• To do
If a line in the entries contains the word "agent", list it.
Information supplied Start Marker
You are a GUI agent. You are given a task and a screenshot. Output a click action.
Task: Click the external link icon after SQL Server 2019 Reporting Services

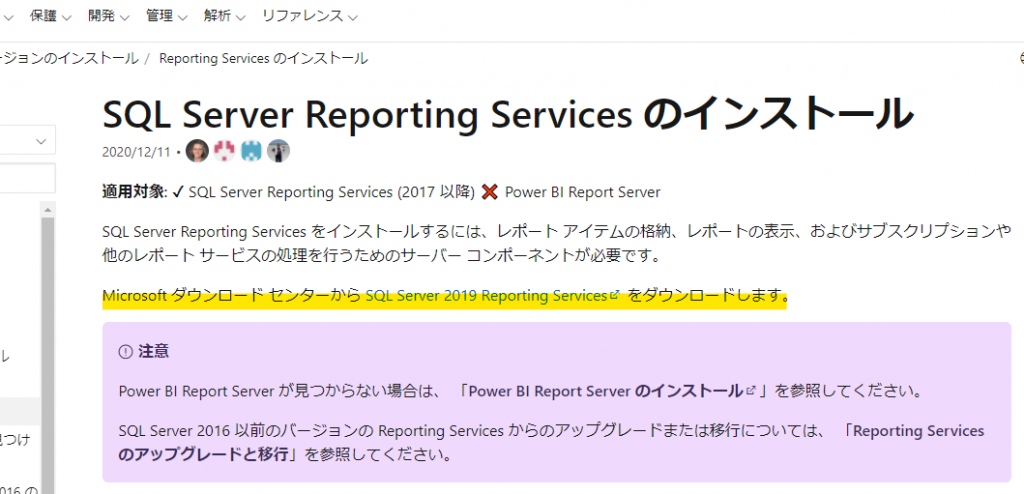pos(615,296)
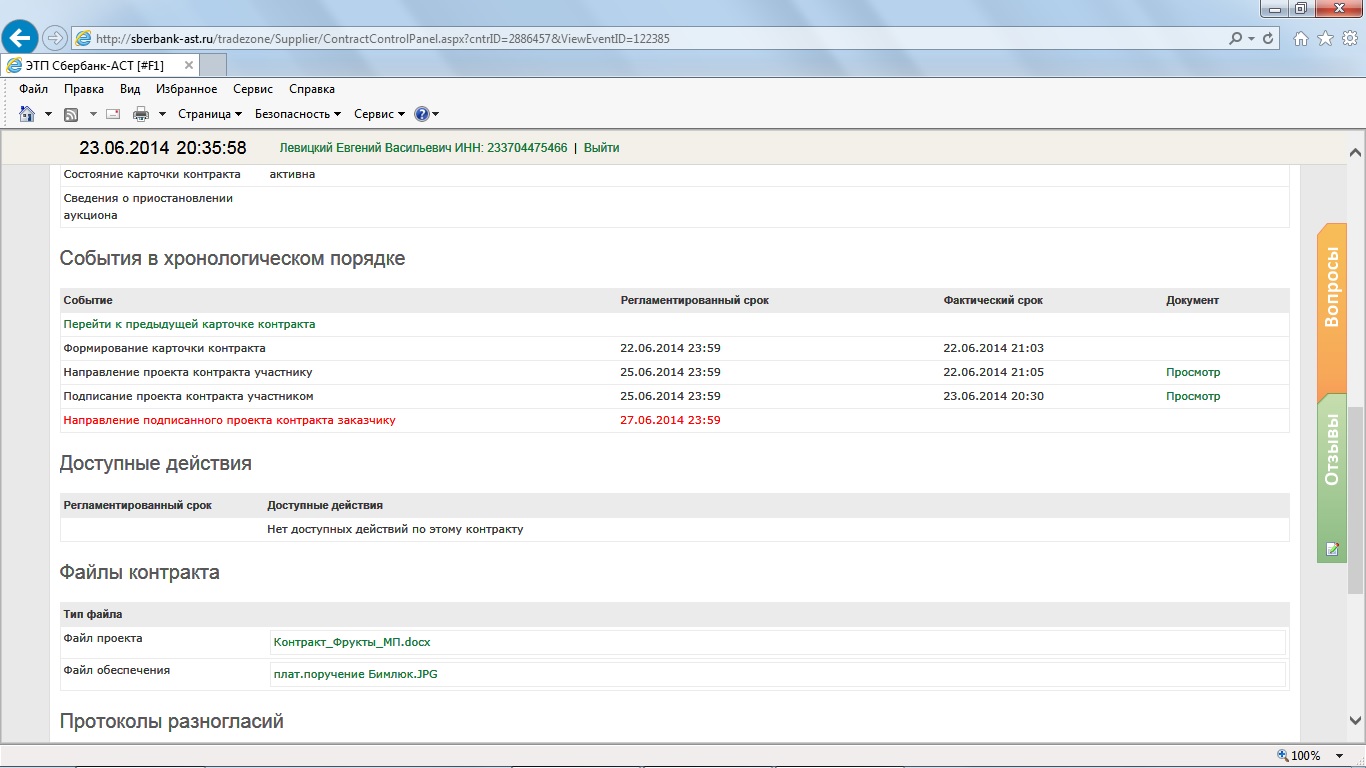1366x768 pixels.
Task: Open the Файл menu
Action: click(33, 89)
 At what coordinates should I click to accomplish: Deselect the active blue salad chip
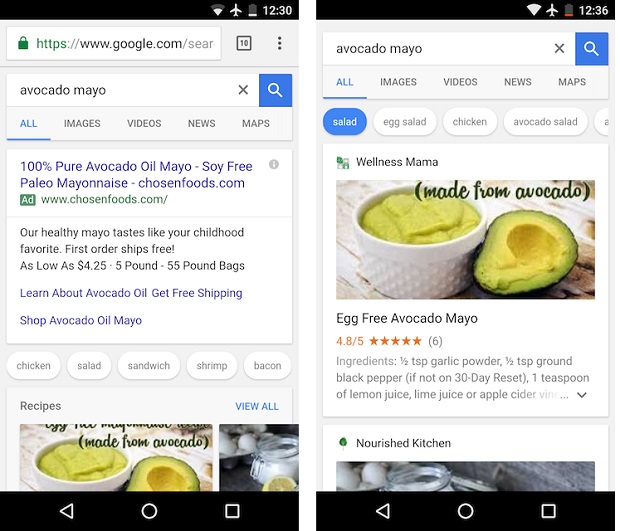tap(345, 122)
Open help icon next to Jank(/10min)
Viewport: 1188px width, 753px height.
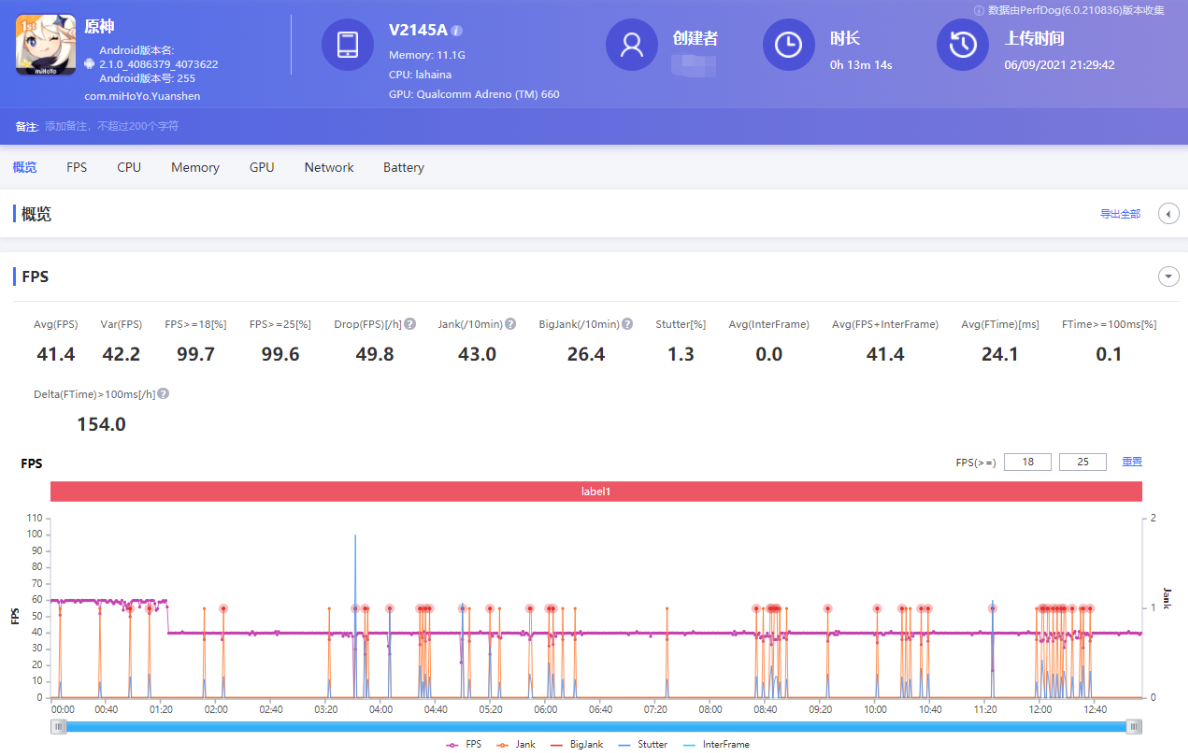point(510,324)
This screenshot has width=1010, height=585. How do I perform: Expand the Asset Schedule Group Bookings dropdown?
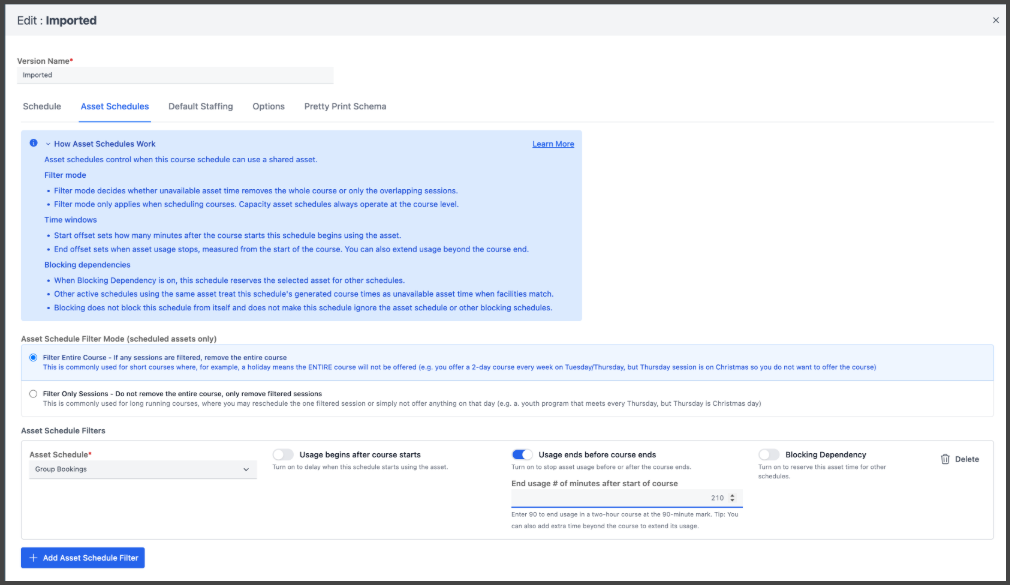point(143,469)
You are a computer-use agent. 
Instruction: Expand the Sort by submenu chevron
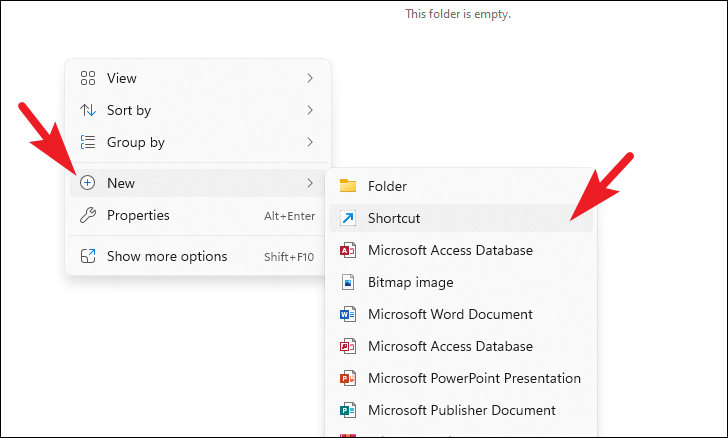tap(310, 110)
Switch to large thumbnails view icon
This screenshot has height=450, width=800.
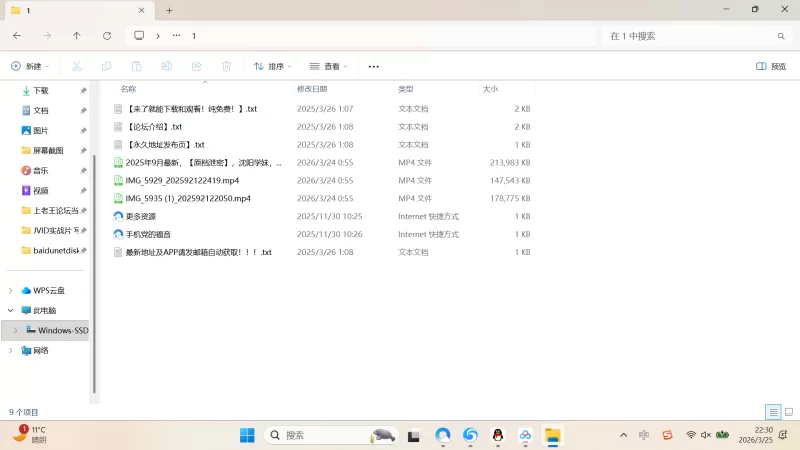(x=788, y=412)
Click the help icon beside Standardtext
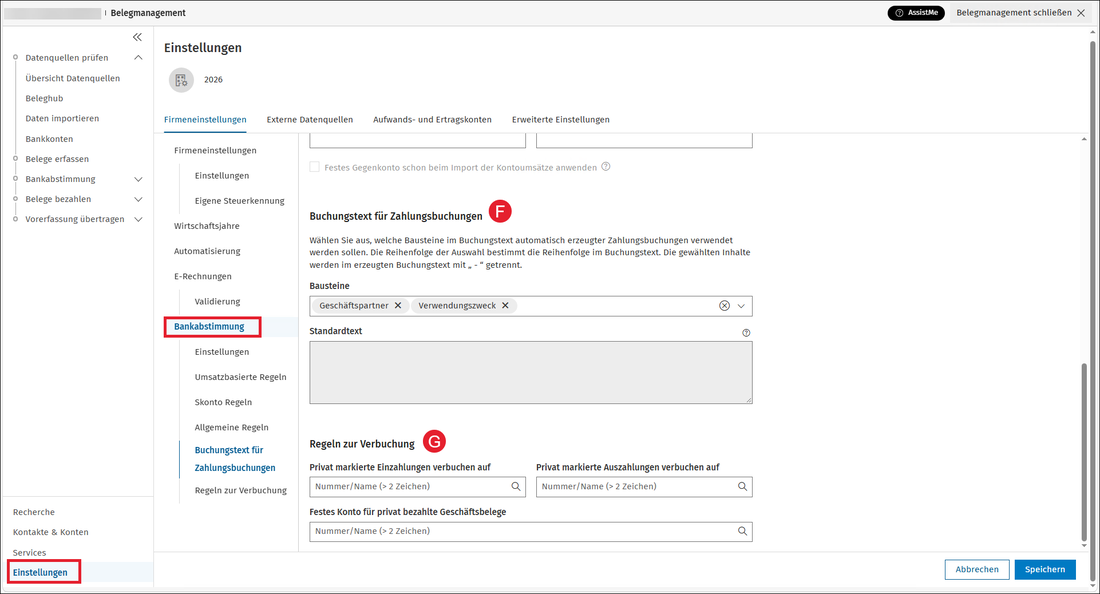 746,333
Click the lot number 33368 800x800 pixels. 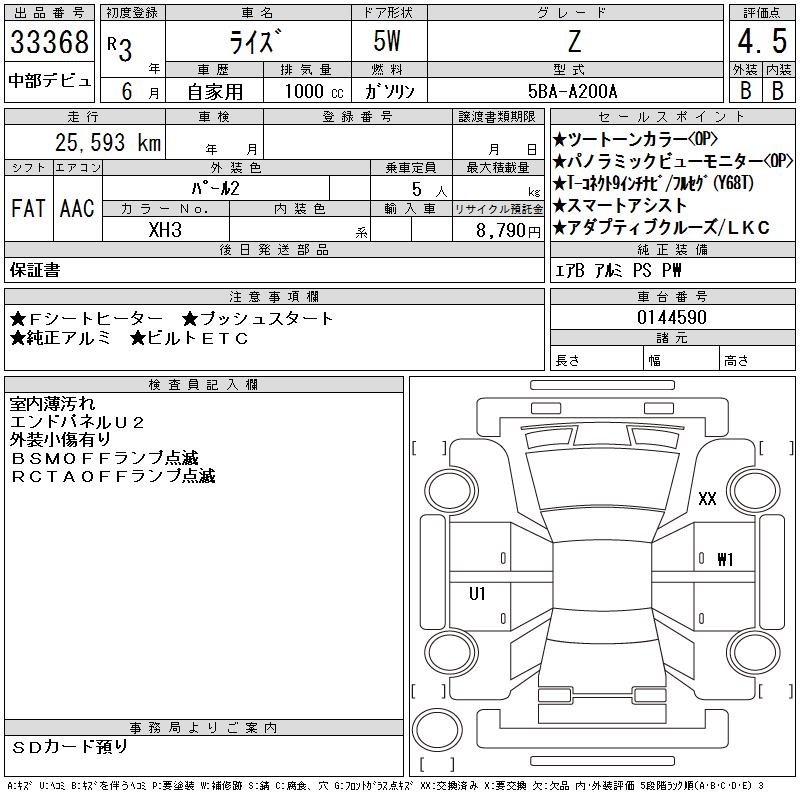(x=49, y=42)
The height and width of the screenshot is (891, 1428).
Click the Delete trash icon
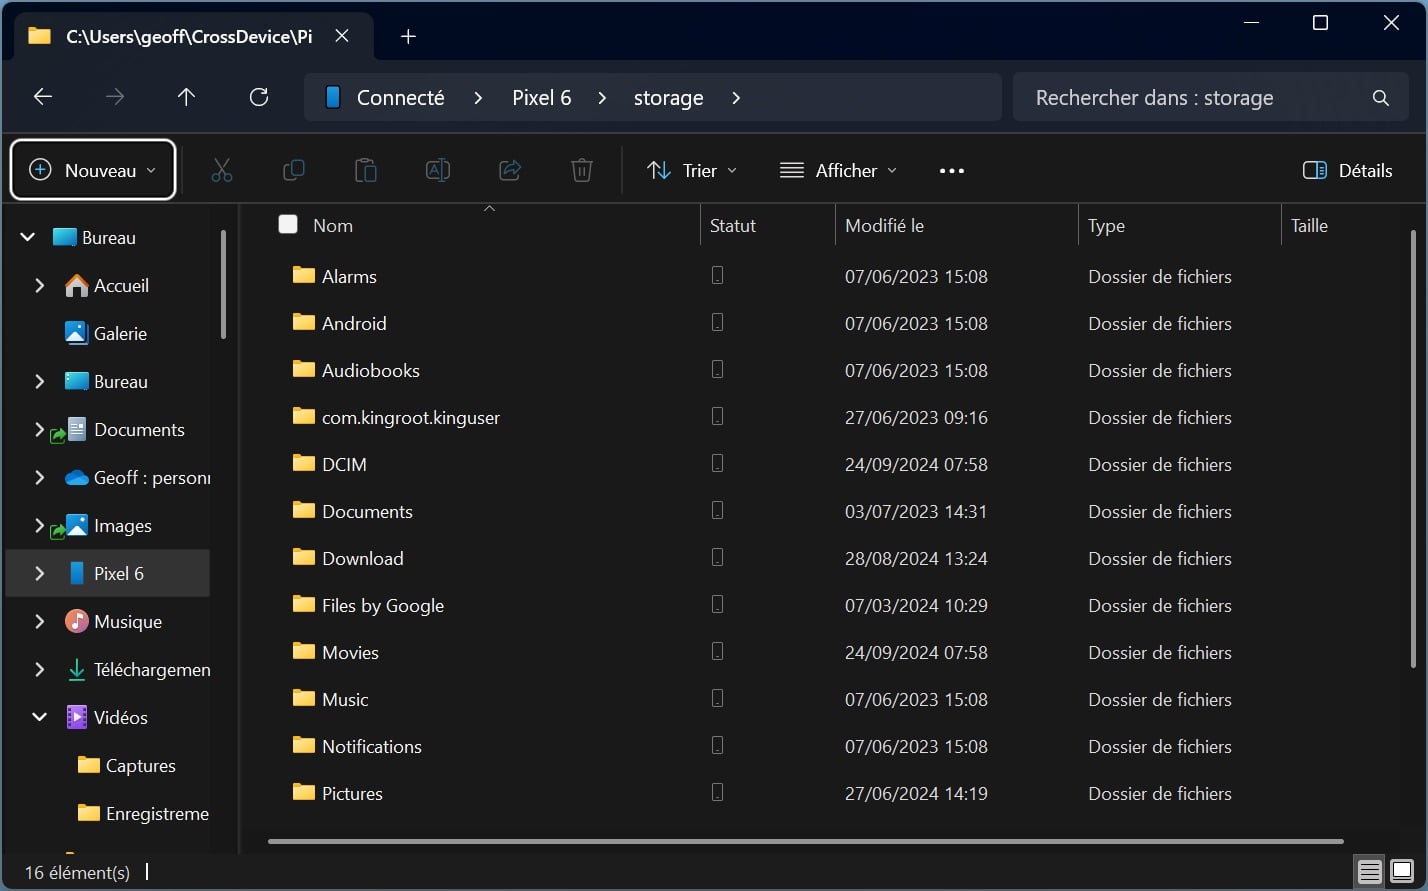pyautogui.click(x=582, y=171)
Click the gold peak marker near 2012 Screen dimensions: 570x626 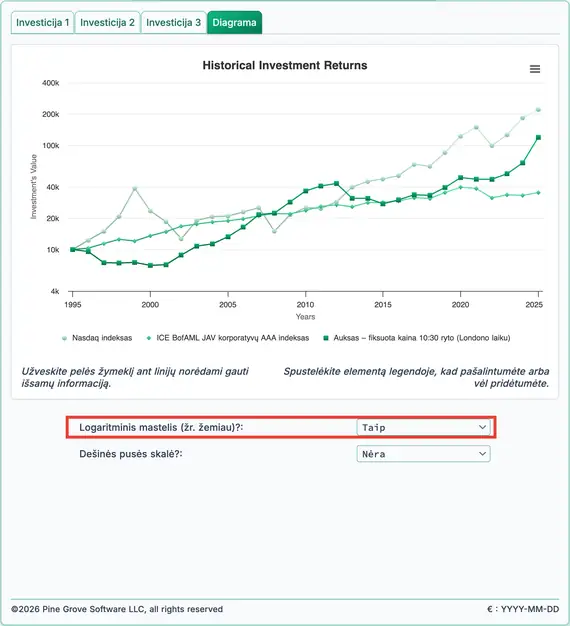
Information supplied End Marker
• Written answer
You are a GUI agent. You are given a task and a screenshot. Output a click action.
You are a computer-use agent. 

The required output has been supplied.